YOUR OBJECTIVE:
Transcribe the passage below on D’Agostino and Pearson’s test in full, word for word.
----- DOCUMENT SECTION
# D’Agostino and Pearson’s test
D’Agostino and Pearson’s test is a statistical normality test that evaluates a dataset following a Gaussian distribution (normal shape). Unlike simpler normality tests, it can be used to examine both skewness and kurtosis, assessing deviation from normality. Skewness and kurtosis are statistical measures which describes different aspects of a data distribution's shape. Skewness value represents to the asymmetry of a distribution: zero (perfectly normal distribution), positive (longer tail on the right side), and negative (longer tail on the left side). Kurtosis can represent the tailedness and peak sharpness of a distribution: Mesokurtic (= 3, normal), Leptokurtic (> 3, heavy tails and sharp peak), and Platykurtic (< 3, light tails and flatter peak). Here are mathematical definitions.
----------
----- SOURCE MATERIAL
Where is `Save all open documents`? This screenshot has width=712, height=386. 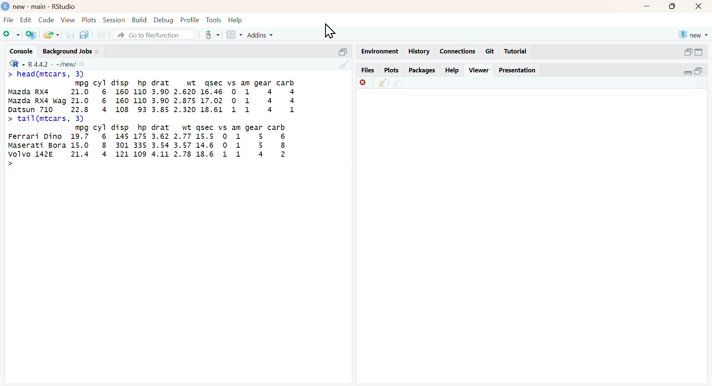 Save all open documents is located at coordinates (84, 34).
----------
WRITTEN SOLUTION:
# D’Agostino and Pearson’s test
D’Agostino and Pearson’s test is a statistical normality test that evaluates a dataset following a Gaussian distribution (normal shape). Unlike simpler normality tests, it can be used to examine both skewness and kurtosis, assessing deviation from normality. Skewness and kurtosis are statistical measures which describes different aspects of a data distribution's shape. Skewness value represents to the asymmetry of a distribution: zero (perfectly normal distribution), positive (longer tail on the right side), and negative (longer tail on the left side). Kurtosis can represent the tailedness and peak sharpness of a distribution: Mesokurtic (= 3, normal), Leptokurtic (> 3, heavy tails and sharp peak), and Platykurtic (< 3, light tails and flatter peak). Here are mathematical definitions.